Considering Trump’s emphatic belief that torture works, I think it is vital we remind him that TV shows where the heroic anti-hero saves the world by brutally getting a terrorist to reveal where the nuclear bomb is hidden (within a time span of just one day) — if you were a fan you know how many times Jack Bauer did that from one season to the next.
Attention Mr. President, Jack Bauer wasn’t real. He was a fictional character. Don’t believe me, look it up on Wikipedia? He was played by Keifer Sutherland.
Of course, Bauer only resorted to torture when he absolutely had to. Cut to the timer on the bomb: 75 minutes 12 seconds, 11 seconds, 10 seconds, and counting.
Jack wasn’t bad. He wasn’t a sadist. He wasn’t a bully. Mr; President, you could learn that from him.
He did what he had to do to save the world or the country, and did it eight times over 192 episodes. He was loyal to his friends and had a compassionate side. But then, all of this was penned by talented screenwriters.
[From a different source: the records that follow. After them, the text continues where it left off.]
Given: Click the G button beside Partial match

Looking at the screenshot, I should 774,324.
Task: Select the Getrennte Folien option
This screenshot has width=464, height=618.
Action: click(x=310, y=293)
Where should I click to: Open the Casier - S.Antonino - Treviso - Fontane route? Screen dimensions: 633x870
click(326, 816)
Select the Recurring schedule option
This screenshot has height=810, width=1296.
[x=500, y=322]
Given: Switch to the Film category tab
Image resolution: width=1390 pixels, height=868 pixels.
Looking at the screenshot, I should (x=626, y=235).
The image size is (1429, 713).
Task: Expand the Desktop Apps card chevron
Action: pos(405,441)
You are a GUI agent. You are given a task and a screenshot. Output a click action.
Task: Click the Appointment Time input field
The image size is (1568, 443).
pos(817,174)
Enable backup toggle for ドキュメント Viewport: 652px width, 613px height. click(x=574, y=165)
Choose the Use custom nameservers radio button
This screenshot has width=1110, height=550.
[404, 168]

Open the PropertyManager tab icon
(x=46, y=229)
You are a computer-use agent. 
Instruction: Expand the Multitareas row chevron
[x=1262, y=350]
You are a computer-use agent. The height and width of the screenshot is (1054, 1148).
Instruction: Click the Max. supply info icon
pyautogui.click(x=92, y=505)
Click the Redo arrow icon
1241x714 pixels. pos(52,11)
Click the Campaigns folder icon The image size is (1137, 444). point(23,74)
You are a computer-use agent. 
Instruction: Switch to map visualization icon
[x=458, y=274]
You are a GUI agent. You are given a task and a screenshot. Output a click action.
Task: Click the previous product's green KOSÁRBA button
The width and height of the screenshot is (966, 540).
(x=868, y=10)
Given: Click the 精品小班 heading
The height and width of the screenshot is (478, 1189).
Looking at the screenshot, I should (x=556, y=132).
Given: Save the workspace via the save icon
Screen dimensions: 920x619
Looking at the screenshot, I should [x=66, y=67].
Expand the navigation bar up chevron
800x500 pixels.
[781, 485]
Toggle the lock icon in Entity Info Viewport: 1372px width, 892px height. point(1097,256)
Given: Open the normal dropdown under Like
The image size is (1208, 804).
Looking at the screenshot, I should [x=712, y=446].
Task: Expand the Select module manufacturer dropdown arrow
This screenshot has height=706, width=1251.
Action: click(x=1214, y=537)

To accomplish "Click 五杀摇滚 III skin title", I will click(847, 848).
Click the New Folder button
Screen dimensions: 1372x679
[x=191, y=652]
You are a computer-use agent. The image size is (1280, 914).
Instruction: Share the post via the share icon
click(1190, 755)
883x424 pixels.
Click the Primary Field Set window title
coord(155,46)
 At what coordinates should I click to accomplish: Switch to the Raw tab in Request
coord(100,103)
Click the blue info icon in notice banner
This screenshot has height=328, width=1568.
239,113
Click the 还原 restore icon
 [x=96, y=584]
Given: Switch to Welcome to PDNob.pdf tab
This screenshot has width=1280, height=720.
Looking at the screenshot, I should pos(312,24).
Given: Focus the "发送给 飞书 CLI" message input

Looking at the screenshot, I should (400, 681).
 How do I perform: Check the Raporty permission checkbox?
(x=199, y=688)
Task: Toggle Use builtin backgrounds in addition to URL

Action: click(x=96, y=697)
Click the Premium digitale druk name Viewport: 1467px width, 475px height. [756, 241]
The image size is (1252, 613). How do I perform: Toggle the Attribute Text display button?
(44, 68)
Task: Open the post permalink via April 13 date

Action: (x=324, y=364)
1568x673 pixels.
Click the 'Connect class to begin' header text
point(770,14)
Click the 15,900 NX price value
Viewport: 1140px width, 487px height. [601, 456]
Mr. President, you ought to catch up on Keifer Sutherland’s latest TV series where he plays the “Designated Survivor” who becomes president when terrorists blow up the Capital building during the State of the Union address. He's a perfect role model for you to follow as president. He knows he’s unprepared, he is willing to admit that there are many things he doesn’t know… and eager to learn.
He’s a reluctant president. Modest, sincere, smart but not a genius.
You could model yourself on “The West Wing’s” Jed Bartlett (even though he also has a Wikipedia page, alas he’s really Martin Sheen); but that would be too much to hope for.